The paper "Dia-LLaMA: Towards Large Language Model-driven CT Report Generation" addresses the challenges in generating medical reports, particularly for CT scans, which are more complex and less explored compared to chest X-rays. The authors propose a framework called Dia-LLaMA, which leverages large language models (LLMs) to generate CT reports with diagnostic guidance. The key contributions include:
1. **LLM Integration**: The framework uses LLaMA2-7B to generate reports by incorporating visual embeddings and diagnostic information.
2. **Visual Embedding Extraction**: A pre-trained ViT3D with perceiver is used to extract visual information from CT volumes.
3. **Diagnostic Information**: Additional diagnostic information is extracted from a disease prototype memory bank, which captures common representations of normal and abnormal samples.
4. **Disease-Aware Attention**: This module adjusts attention for different diseases, enhancing the model's ability to focus on specific abnormalities.
5. **Disease Prototype Memory Bank**: This bank captures common representations of various diseases, improving diagnostic accuracy, especially for rare abnormalities.
Experiments on the CTRG-Chest-548K dataset show that Dia-LLaMA outperforms previous methods in both clinical efficacy (CE) and natural language generation (NLG) metrics. The method achieves state-of-the-art performance in F1 scores, BLEU, METEOR, and ROUGE-L scores, demonstrating its effectiveness in generating accurate and coherent medical reports. The paper also includes an ablation study to validate the importance of each component and discusses future directions for expanding the framework to other radiology modalities.The paper "Dia-LLaMA: Towards Large Language Model-driven CT Report Generation" addresses the challenges in generating medical reports, particularly for CT scans, which are more complex and less explored compared to chest X-rays. The authors propose a framework called Dia-LLaMA, which leverages large language models (LLMs) to generate CT reports with diagnostic guidance. The key contributions include:
1. **LLM Integration**: The framework uses LLaMA2-7B to generate reports by incorporating visual embeddings and diagnostic information.
2. **Visual Embedding Extraction**: A pre-trained ViT3D with perceiver is used to extract visual information from CT volumes.

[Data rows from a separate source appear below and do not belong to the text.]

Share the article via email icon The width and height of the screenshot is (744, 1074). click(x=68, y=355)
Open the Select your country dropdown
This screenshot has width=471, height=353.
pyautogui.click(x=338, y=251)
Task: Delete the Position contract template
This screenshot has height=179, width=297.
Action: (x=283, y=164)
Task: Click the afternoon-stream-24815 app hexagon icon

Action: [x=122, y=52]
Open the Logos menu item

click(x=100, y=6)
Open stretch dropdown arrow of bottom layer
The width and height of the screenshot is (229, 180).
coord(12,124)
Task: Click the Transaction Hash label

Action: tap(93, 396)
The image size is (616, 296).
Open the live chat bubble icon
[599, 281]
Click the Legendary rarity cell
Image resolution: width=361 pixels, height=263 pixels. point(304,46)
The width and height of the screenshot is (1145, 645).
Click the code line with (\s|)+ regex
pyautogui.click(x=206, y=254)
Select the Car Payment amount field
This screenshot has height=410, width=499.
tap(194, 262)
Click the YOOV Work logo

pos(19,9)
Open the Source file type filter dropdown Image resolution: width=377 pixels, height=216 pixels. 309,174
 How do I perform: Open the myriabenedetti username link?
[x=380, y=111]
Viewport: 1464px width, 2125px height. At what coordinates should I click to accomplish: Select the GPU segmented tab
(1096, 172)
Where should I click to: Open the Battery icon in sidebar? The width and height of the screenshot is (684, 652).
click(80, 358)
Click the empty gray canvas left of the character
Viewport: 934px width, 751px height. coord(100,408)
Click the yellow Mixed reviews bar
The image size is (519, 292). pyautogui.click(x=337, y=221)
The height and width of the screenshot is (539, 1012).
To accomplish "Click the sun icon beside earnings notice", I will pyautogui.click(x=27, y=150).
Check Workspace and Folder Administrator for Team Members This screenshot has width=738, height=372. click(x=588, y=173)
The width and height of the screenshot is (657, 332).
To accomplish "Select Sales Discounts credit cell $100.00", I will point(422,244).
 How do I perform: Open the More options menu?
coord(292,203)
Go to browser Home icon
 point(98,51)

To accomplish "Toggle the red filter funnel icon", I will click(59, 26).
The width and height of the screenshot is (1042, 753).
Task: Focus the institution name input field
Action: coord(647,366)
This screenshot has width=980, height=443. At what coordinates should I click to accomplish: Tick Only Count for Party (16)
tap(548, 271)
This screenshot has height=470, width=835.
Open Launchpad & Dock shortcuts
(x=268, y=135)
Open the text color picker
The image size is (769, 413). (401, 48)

3. **Diagnostic Information**: Additional diagnostic information is extracted from a disease prototype memory bank, which captures common representations of normal and abnormal samples.
4. **Disease-Aware Attention**: This module adjusts attention for different diseases, enhancing the model's ability to focus on specific abnormalities.
5. **Disease Prototype Memory Bank**: This bank captures common representations of various diseases, improving diagnostic accuracy, especially for rare abnormalities.
Experiments on the CTRG-Chest-548K dataset show that Dia-LLaMA outperforms previous methods in both clinical efficacy (CE) and natural language generation (NLG) metrics. The method achieves state-of-the-art performance in F1 scores, BLEU, METEOR, and ROUGE-L scores, demonstrating its effectiveness in generating accurate and coherent medical reports. The paper also includes an ablation study to validate the importance of each component and discusses future directions for expanding the framework to other radiology modalities.